My gut says the person ‘driving’ the Crystal deliberately attacked from behind in a way meant to cripple and sink the destroyer.
Not true. The destroyer tried to maneuver away from the oncoming ship. The Captain didn't know whether they were having trouble or not. He stopped the ship to allow the container ship to use any path it needed to pass by. Instead the commander of the container ship purposely steered into the Navy ship and rammed it midships, then left the scene without a care.
Link please?
And you would be completely wrong. The container ship made 2 turns, then looped completely back and headed straight into the Navy ship.

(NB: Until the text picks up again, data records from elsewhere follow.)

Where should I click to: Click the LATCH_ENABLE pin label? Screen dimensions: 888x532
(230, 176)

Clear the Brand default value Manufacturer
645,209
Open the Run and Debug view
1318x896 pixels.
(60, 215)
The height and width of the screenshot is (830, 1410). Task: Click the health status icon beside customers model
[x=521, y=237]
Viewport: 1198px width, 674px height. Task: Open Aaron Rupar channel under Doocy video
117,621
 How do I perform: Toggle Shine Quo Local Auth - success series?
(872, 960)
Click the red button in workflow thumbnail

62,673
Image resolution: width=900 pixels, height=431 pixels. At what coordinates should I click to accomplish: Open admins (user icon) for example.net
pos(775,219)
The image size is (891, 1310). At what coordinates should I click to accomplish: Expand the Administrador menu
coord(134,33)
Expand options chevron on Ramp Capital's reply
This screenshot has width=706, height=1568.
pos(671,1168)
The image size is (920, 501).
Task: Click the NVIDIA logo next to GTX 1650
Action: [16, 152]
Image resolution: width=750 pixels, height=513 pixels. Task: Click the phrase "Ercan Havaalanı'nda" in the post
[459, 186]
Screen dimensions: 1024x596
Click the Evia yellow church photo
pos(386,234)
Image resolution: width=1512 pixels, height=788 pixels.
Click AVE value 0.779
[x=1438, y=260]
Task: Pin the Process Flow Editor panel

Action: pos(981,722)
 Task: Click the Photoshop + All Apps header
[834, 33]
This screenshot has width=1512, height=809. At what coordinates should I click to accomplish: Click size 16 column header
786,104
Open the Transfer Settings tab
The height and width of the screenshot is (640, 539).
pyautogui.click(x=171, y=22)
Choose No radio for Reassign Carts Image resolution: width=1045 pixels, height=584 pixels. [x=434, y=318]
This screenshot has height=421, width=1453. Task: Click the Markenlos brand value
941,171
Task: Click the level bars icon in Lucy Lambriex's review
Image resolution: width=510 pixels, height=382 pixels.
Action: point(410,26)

As for the civilian ship? They run on nearly skeleton crews. It may have only had an engineer and a helmsman on duty and had a catastrophic failure in it's systems.
Close calls are more common than some realize especially ones who haven't served on a ship. I think while in Brindisi, Italy I was on a 50' UB aka Utility Boat as a T.A.D. engineman on bpoat crew. We had left fleet landing and approached the sea wall when a fog bank hit. A cruise ship passed so close to us we could see the people in their state rooms clearly. It was one second we saw it a few seconds later it was gone. We were just very lucky we weren't hit and the cruise ship was going a pretty good clip inbound in the channel.
We radioed back to the ship what was going on and the ET's with Radar after a few minutes found us and guided us back in to the ship. The next cruise I had the same job and we were in Venice, Italy. We had made runs from ship to fleet landing all day. Navy regs are in daytime a commissioned officer onboard the boat only at night underway. We got a boat officer with a map and no common sense. We knew our route and landmarks. He orders us on a course we knew was wrong by about 60 degrees and it wasn't dark yet. We obeyed and within 15 minutes we heard the screw come out of the water. The Coxin back off and we were in about 2 feet of water. We slowly and gently backed out and assumed the course we knew was correct. Boat O never uttered a word the rest of the night LOL.
I haven’t seen reliable evidence to support your conclusion. It may be correct, but I’ll wait until more facts come in. Perhaps BOTH ships share “fault”.
It is going to be interesting to hear the accounts of both vessels crews.
I won’t endorse hostile intent until I have more information, but the fact that we are even talking about it makes it possible.
“I doubt the a container ships steering could respond in any fashion quickly enough to hit an alert Destroyer.”
A “DLG” is not a destroyer, it’s a guided missile frigate.
“Even draftees?”
Of course. They showed up, and did their duty.
They didn’t go to prison like Cassius Clay or run to Canada as did so many.
I have seen many comments on this thread on how this could have happened, but as a 7th Fleet Sailors station out of Yokosuka, I can tell you that the waters 50 miles outside of the port of Tokyo is a friggin park lots full of containment ships coming and going!
These containment ship Captains and crews of many nations are some of the worst sea drivers on the planet. I have seen these idiots race each other in the Persian Gulf and the Suez Canal. Even in Singapore, they had us anchor a mile away from these ships, so I can understand how this even happened.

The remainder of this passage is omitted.